给定指令 1: 逐字抄写下方列表的每一行,答案中不要包含图片。

继续展开上面代码段中的 eurekaTransport.registrationClient.sendHeartBeat方法,源码在EurekaHttpClientDecorator类中:

@Override
public EurekaHttpResponse<InstanceInfo> sendHeartBeat(final String appName,
                                                      final String id,
                                                      final InstanceInfo info,
                                                      final InstanceStatus overriddenStatus) {
    return execute(new RequestExecutor<InstanceInfo>() {
        @Override
        public EurekaHttpResponse<InstanceInfo> execute(EurekaHttpClient delegate) {
            //网络处理委托给代理类完成
            return delegate.sendHeartBeat(appName, id, info, overriddenStatus);
        }

        @Override
        public RequestType getRequestType() {
            //请求类型为心跳
            return RequestType.SendHeartBeat;
        }
    });
}

继续展开delegate.sendHeartBeat,多层调用一路展开,最终由JerseyApplicationClient类来完成操作,对应源码在父类AbstractJerseyEurekaHttpClient中,如下所示,主要工作是利用jersey库的Restful Api将自身的信息PUT到Eureka server,注意:这里不是POST,也不是GET,而是PUT:

@Override
public EurekaHttpResponse<InstanceInfo> sendHeartBeat(String appName, String id, InstanceInfo info, InstanceStatus overriddenStatus) {
    String urlPath = "apps/" + appName + '/' + id;
    ClientResponse response = null;
    try {
        //请求参数有两个:Eureka client自身状态、自身关键信息(状态、元数据等)最后一次变化的时间
        WebResource webResource = jerseyClient.resource(serviceUrl)
                .path(urlPath)
                .queryParam("status", info.getStatus().toString())

可用数据:

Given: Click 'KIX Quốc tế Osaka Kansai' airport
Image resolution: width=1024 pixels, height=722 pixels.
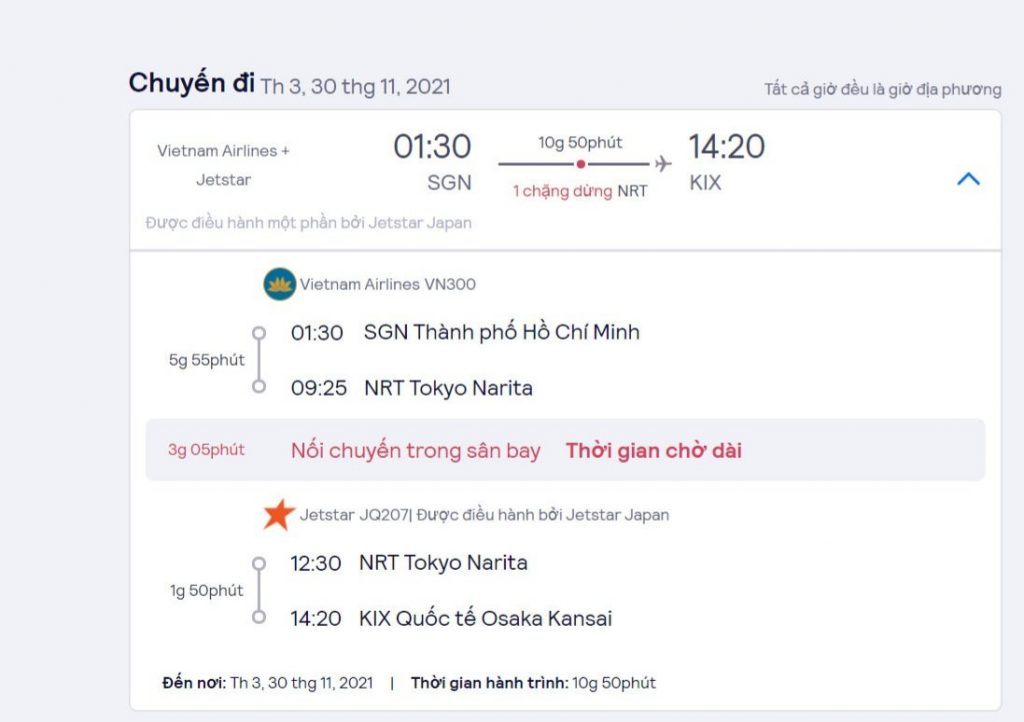Looking at the screenshot, I should 485,618.
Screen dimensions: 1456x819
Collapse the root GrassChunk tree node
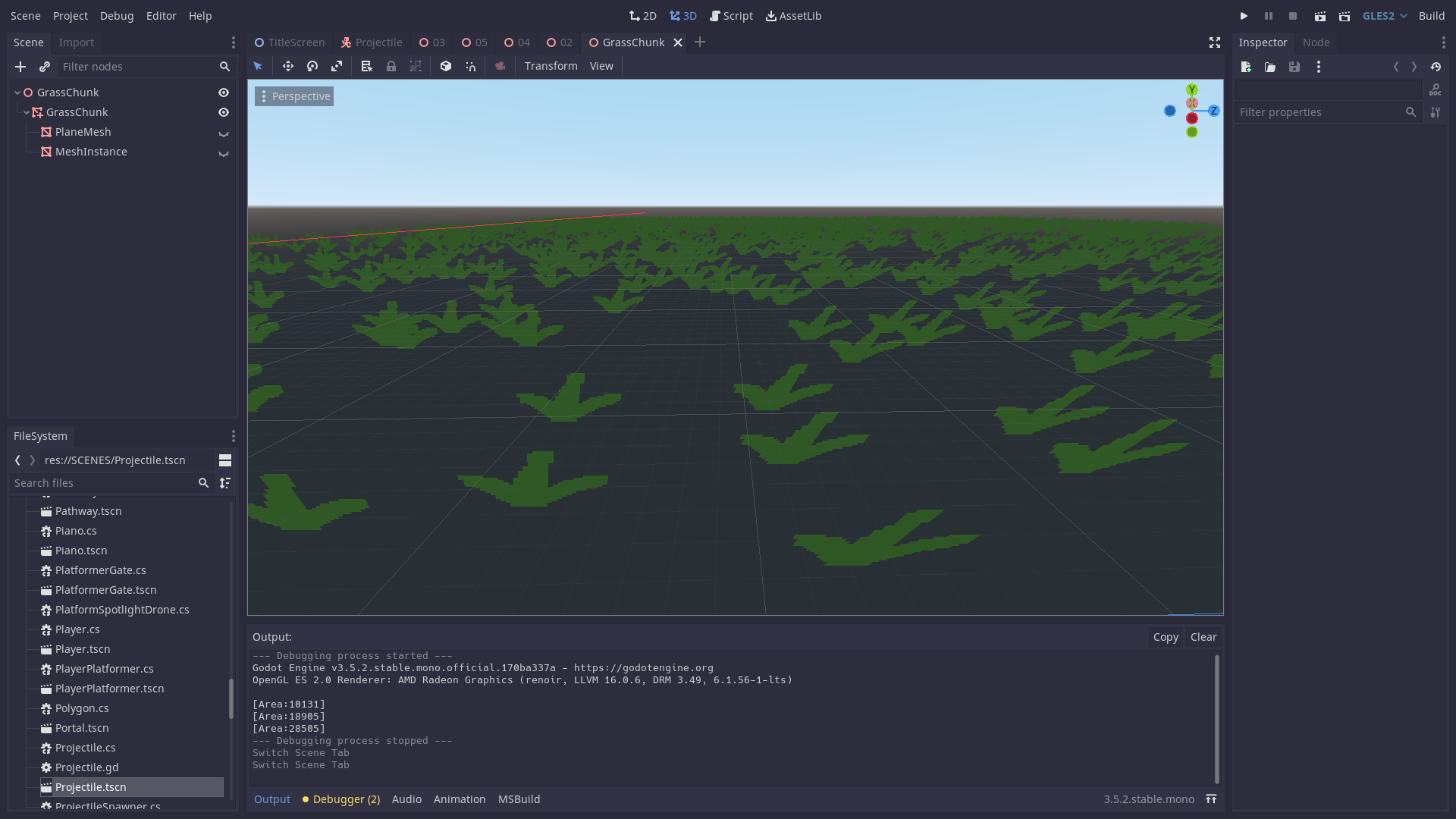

给定指令 2: 按照页面摘录的说明,sendHeartBeat 把客户端自身的信息发送到 Eureka server 时用的是哪种 HTTP 方法?

练习解答 1:
Given: Click 'KIX Quốc tế Osaka Kansai' airport
Image resolution: width=1024 pixels, height=722 pixels.
Looking at the screenshot, I should 485,618.
Screen dimensions: 1456x819
Collapse the root GrassChunk tree node

练习解答 2: PUT。